LATEST NEWS
March 27, 2008
Big Dig debacle renders other U.S. cities wary of tunnel projects
Community activist says Boston tunnel “is perceived as the ultimate pork barrel project.”
Seattle
If all had gone as planned, the mayor of Seattle would don a hard hat next year and break ground on a multibillion-dollar project to replace the city’s downtown overpass with a tunnel.
But in a post-Big Dig world, that vision has popped like a US$15-billion balloon.
In a ballot initiative last March, Seattle voters weighed in on a waterfront tunnel project, smaller in scope than the Big Dig, but similar in goals. In the run-up to the vote, the words big and dig became political shorthand for bloat and delay, with shoddiness thrown in for good measure.

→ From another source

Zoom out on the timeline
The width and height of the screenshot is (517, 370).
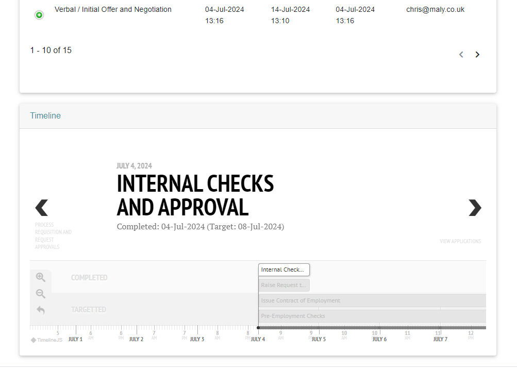(x=41, y=294)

Seventy percent of Seattle voters said no, thanks. On the same ballot, they also rejected a replacement overpass, according to a story in the Boston Globe.
Instead, Seattle, like a growing number of cities around the country, is looking at taking down its elevated highway structure and replacing it with — nothing. The idea is to slow traffic in the city on ground-level streets, reclaim the waterfront, and let drivers who want to bypass downtown use another route.
Like-minded civic activists and politicians are urging similar plans from Louisville to Buffalo, from the Bronx to Toronto. In some cases, the advocates are coming to Boston, enjoying the reconnected city, then consulting with urban planners here on how to connect neighborhoods without the high costs and logistical headaches of digging a tunnel.
“The Big Dig experience was certainly used against us,” said Tim Ceis, Seattle’s deputy mayor, who supported a tunnel. As Seattle debated its project, the Big Dig faced a variety of setbacks: spiralling costs and legal wrangling among contractors, including Bechtel/Parsons Brinckerhoff, and the tunnel accident that killed Milena del Valle of Jamaica Plain.
Those who want to remove elevated highways in other cities take care to leave the Big Dig out of their debates. Tyler Allen heads a community group in Louisville that wants to redirect Interstate 64 traffic so that it no longer runs downtown. He has come to Boston to meet with Big Dig planners and believes the project is an inspiring example of a group of residents determined to reclaim their city.
But he calls the Big Dig “a highly problematic legacy,” because “it is perceived as the ultimate pork barrel project.”
“You really can’t mention the Big Dig, because everybody knows it was obscenely expensive,” he said.
In the middle of the last century, elevated highways through downtowns were a sign of progress, offering quick truck routes from ports and fast getaways for suburbanites.
They often cut through poor and minority neighborhoods, creating what many saw as further blight, economic division, and isolation.
As these overpasses age, some civic leaders want to redevelop their waterfronts and reconnect the old neighborhoods to the city.
When modern advocates for removing elevated highways cite a model for their own communities, they invariably point to San Francisco, not Boston. In 1991, leaders there decided to tear down the old Embarcadero double-decker roadway after it was damaged in a 1989 earthquake. A ground-level boulevard took its place and spawned redevelopment along the waterfront.
“If you have eight different possible routes, the traffic will redistribute itself,” said Cary Moon, director of the People’s Waterfront Coalition in Seattle, which has been leading the campaign to get rid of the overpass and add more public transit in its place.